_PARTS OF THE EXERCISE_
1. In the article on Mendoza's run for the Arizona House, where did she finish in the race held two weeks after the photos surfaced?
2. Write the next few sentences of the article on Mendoza's run for the Arizona House, picking up after its final sentence.

_GIVEN PASSAGE_
Mendoza is a real estate broker and Republican running to represent west Mesa in the Arizona House of Representatives. She also has a documented history of dressing up in blackface, an old racist trope rooted in stereotypes that was meant to socially demean Black people. According to ABC15, the photos were on her deceased son’s Facebook page and were from October 2011 and a Halloween party in 2012.
The photos show Mendoza dressed as the offensive former syrup brand mascot Aunt Jemima, wearing dark black face paint with red face paint around her mouth. The photos, which also include Mendoza in redface as a Native American stereotype, surfaced thanks to an October 2022 story from the Copper Courier during Mendoza’s first state house run.
Two weeks later, she lost the race, coming in last place out of four candidates. Democrats Lorena Austin and Seth Blattman narrowly won the most votes and were sent to the Legislature.
Mendoza did not address the racist costumes at the time and declined to comment for this story through campaign consultant Patrick Moir. When the photos first surfaced, Republican U.S. Rep. Debbie Lesko — who is now running for the Maricopa County Board of Supervisors — defended Mendoza to ABC15.

_RECORDED INFORMATION_

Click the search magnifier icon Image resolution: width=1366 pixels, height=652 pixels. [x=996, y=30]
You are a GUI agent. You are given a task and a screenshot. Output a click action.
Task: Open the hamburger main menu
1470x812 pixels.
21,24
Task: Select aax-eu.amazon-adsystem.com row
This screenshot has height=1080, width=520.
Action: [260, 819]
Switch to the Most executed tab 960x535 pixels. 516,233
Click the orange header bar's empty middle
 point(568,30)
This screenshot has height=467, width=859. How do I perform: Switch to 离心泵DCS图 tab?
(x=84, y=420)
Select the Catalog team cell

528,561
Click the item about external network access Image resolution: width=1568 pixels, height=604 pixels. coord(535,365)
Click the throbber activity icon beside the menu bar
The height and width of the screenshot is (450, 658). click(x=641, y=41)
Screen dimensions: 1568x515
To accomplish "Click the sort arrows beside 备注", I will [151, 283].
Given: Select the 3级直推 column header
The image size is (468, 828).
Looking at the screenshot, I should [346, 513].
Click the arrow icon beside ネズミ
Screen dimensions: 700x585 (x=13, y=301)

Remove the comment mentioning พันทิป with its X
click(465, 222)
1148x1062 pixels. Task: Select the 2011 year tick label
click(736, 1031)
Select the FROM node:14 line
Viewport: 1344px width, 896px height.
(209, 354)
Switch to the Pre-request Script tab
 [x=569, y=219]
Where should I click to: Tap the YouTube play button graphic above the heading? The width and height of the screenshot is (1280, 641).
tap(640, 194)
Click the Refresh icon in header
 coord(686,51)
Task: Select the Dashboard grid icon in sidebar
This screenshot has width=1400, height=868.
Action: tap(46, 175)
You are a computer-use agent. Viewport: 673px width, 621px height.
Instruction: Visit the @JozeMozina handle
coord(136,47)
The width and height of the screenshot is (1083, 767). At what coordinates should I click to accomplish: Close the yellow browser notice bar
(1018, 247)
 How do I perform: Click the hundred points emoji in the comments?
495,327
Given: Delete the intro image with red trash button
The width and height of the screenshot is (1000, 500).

_EXPECTED RESPONSES_
1. She came in last place out of four candidates.

2.
“Instead of focusing on decade-old Halloween photos posted by liberal opponents right before an election, voters care about a secure border and common sense policies that will keep Arizona strong. That is what voters will get with Mary Ann Mendoza,” Lesko told the station.
A friend and former congressional candidate, Kathleen Winn, told the station that Mendoza’s “heart is pure, and she deserves our full support,” adding that “whatever makeup she wore is no worse than a drag queen’s.”
Blattman declined to comment on Mendoza's use of blackface when reached by Phoenix New Times. Austin could not be reached.
The pictures aren’t the only manifestation of Mendoza’s concerning racial views. In 2020, she was supposed to give a speech at the Republican National Convention but was booted from her spot after she promoted a QAnon conspiracy theory that Jewish people were plotting to enslave the world.

Republican Mary Ann Mendoza previously ran for and lost a spot representing Mesa in the Arizona House of Representatives in 2022.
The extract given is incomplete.